Uma coisa que é importante lembrar: a vacina é da Pfizer porque a Pfizer basicamente comprou uma empresa menor, a BioNTech, que foi fundada no início dos anos 2000. E, até 2020, ela teve investidores que já tinham colocado nela US$ 180 milhões. Para desenvolver a tecnologia, a BioNTech vivia no vermelho, não tinha superávit durante todos esses anos. Era uma uma empresa que vivia graças ao investimento. E, como foram extremamente bem sucedidos nesse projeto, a Pfizer comprou, porque a fabricação e distribuição requerem uma empresa global. Em termos de desenvolvimento de vacinas, as pessoas falam tanto em teorias da conspiração, mas a vacina não é um produto farmacêutico que dá lucro. O que dá lucro é vender remédio pra tosse, pra desentupir nariz, sonda pra intubar, respirador, isso é o que dá dinheiro. Tomar uma dose de Pfizer que o Brasil comprou por US$ 10, não. Quanto gasta uma pessoa doente em casa com sintomas leves de covid-19? É mais do que R$ 50, R$ 60. Se juntar todo o investimento feito na indústria farmacêutica, 97% é dedicado a desenvolver remédio. Só 3% é dedicado a vender, a produzir, a desenvolver novas vacinas. Isso já diz tudo. Vacina é um investimento longo, de grande risco, caro. E que sofre esses preconceitos de alguns grupos sem justificativa. Não há grande interesse econômico em prevenir doenças. O grande interesse econômico é vender remédio, procedimento médico, isso gera dinheiro. E as pessoas esquecem disso. A BioNTech deve ter feito um lucro enorme agora, mas muito justo. São pessoas que passaram 15 anos ou mais investindo numa empresa que não sabiam se iria dar retorno ou não. E um dia teve. E a gente vê também por outro lado. Por que que a gente não tem vacina pra zika? Porque ainda hoje a gente não tem uma vacina para dengue, para esquistossomose ou para HIV? É um investimento mais lucrativo vender antiviral de HIV do que vender uma vacina de US$ 20 pra uma pessoa. Isso é uma mentalidade que precisa mudar. No lado particular, a preocupação é sempre se tem mercado ou não. No lado público, a preocupação não é o mercado, mas a parte política. E no Brasil há um apetite de risco muito pequeno, não há investimento em desenvolvimento de tecnologia local.

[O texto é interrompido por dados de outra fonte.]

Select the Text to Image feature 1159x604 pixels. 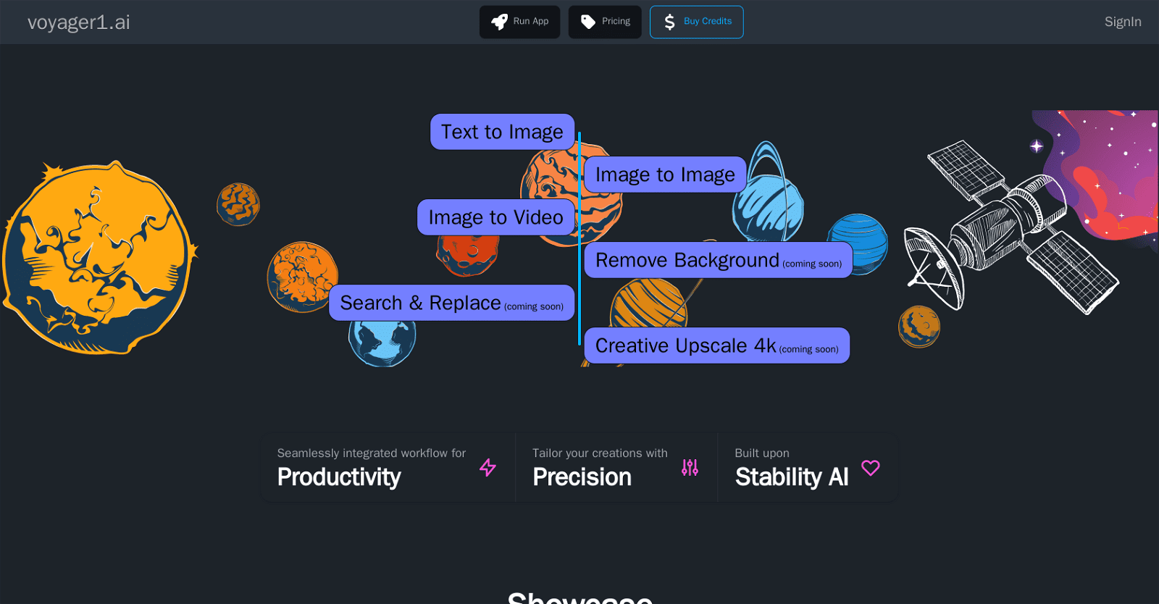click(502, 132)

É verdade que de todas as vacinas distribuídas pelo SUS nenhuma é com tecnologia brasileira?

Você conta nos dedos as patentes de vacinas brasileiras originais. E nem todas patentes viram produto. O que o Brasil faz são acordos de transferência de tecnologia. O que não quer dizer que, depois que a tecnologia é transferida, não seja adaptada ou evoluída dentro das instituições. A Fiocruz tem um parque grande, um número grande de pesquisadores, mas nenhuma vacina que a Fiocruz produz hoje foi feita ou desenvolvida por um dos seus pesquisadores.

Falta investimento?

É falta de seriedade no investimento. A instituição investe, mas em valores amadores, vamos dizer assim. É mais no nível acadêmico, é um investimento que não tem o cacife pra transformar aquela descoberta da bancada em um produto. Há tentativas, há programas que tentam avaliar, mas é muito pacato, muito discreto. No setor público existe um trauma. Principalmente nas instituições idôneas, do bem: há muito medo de investir dinheiro em uma coisa que não dê certo porque vão ser alvo de críticas, de que foi corrupção, de que foi isso, de que foi aquilo. Então, pra você investir em pesquisa naquilo que você tem certeza que vai dar certo não existe. Por isso que no Brasil se espera o outro fazer, e, se der certo, compra. É menos risco.